** Supplied entries follows **

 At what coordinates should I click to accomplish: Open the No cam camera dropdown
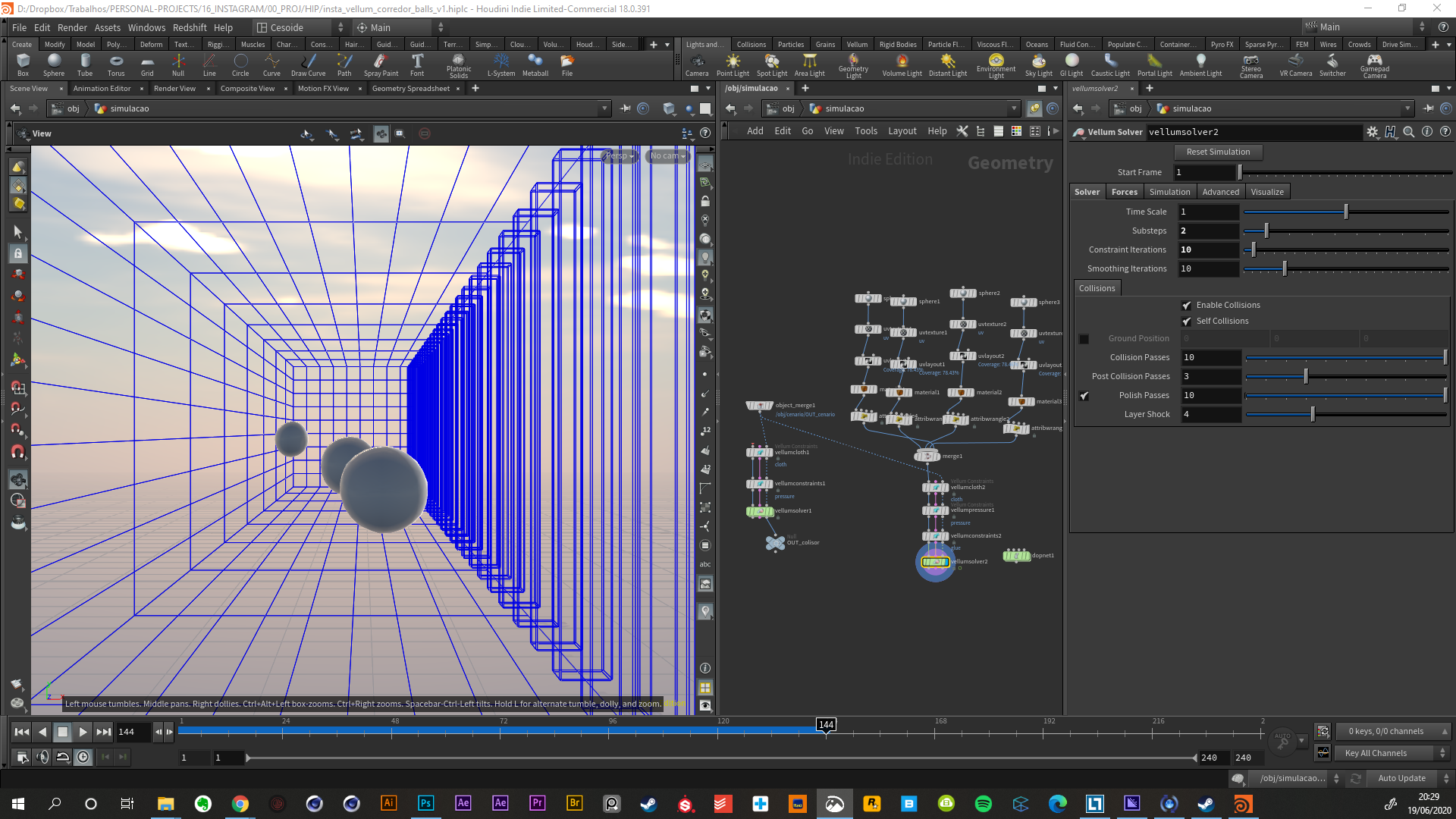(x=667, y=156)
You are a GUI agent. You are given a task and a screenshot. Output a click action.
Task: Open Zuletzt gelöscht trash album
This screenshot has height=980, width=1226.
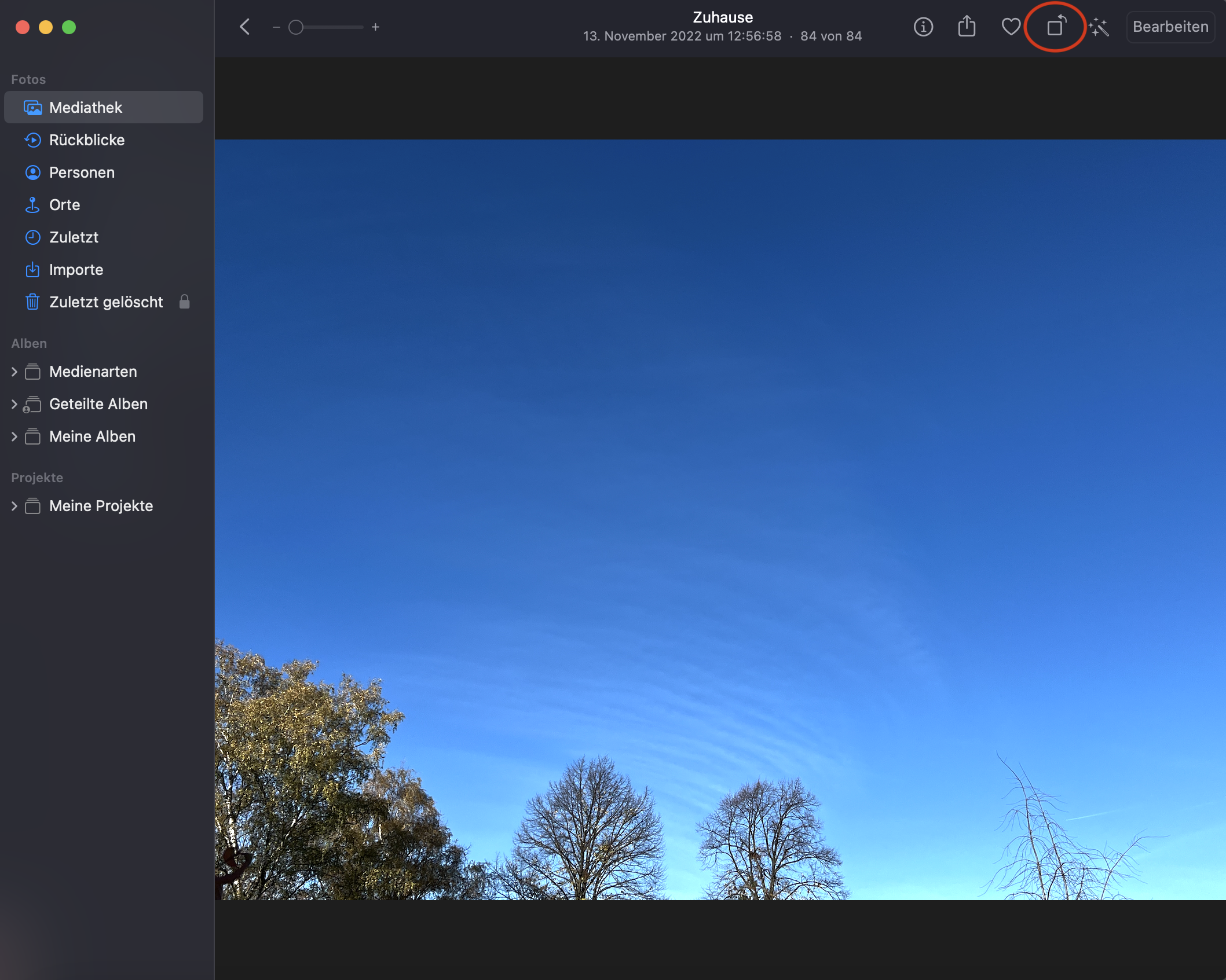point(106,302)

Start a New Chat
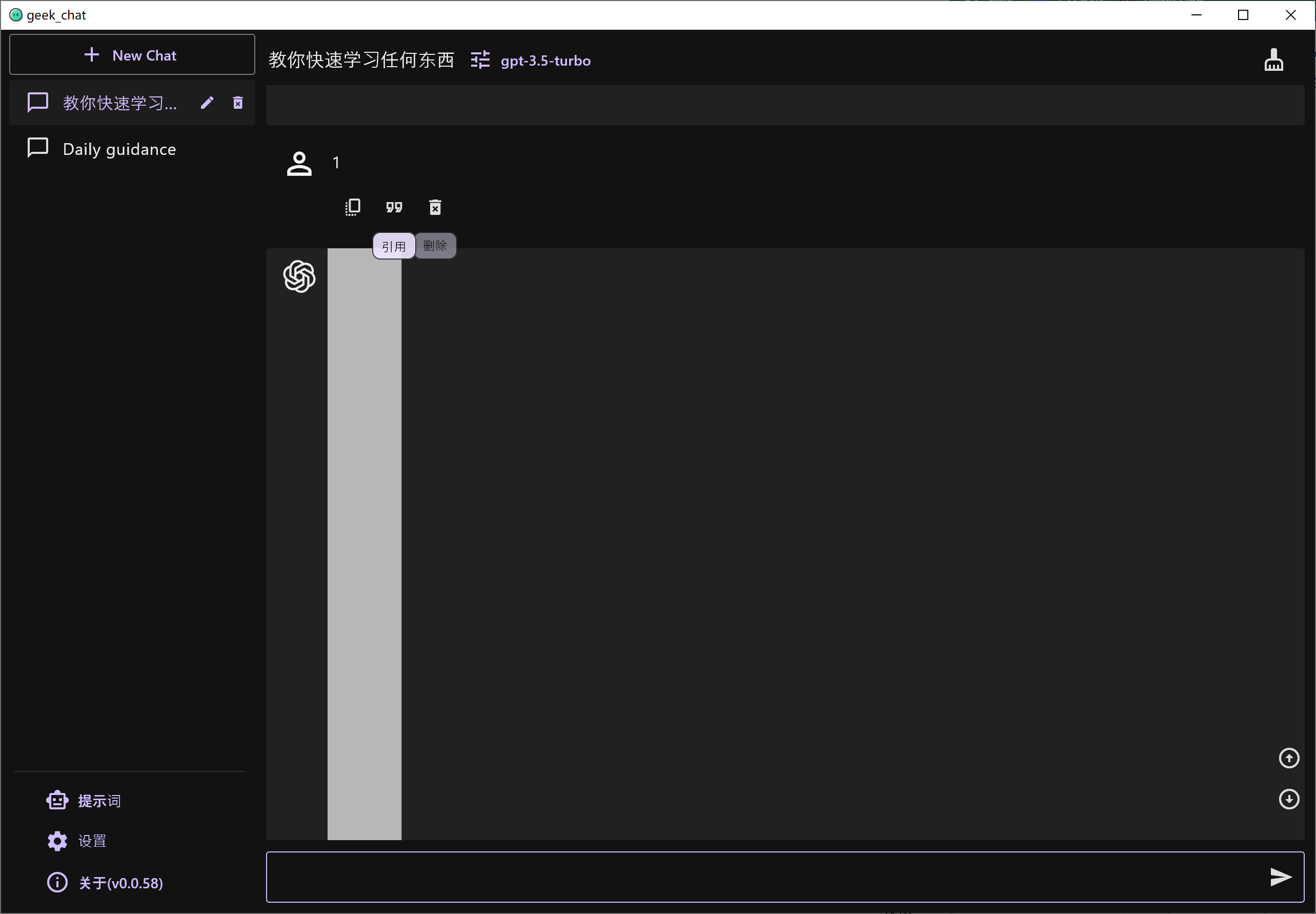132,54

** End of Supplied entries **

• _Your assignment_: Repeat nothing but the lines from the one containing "You are a GUI" through the end of the entries, exactly, and skip the pictures.

• _Result of this exercise_:
You are a GUI agent. You are given a task and a screenshot. Output a click action.
Task: Open Zuletzt gelöscht trash album
This screenshot has height=980, width=1226.
point(106,302)

Start a New Chat
132,54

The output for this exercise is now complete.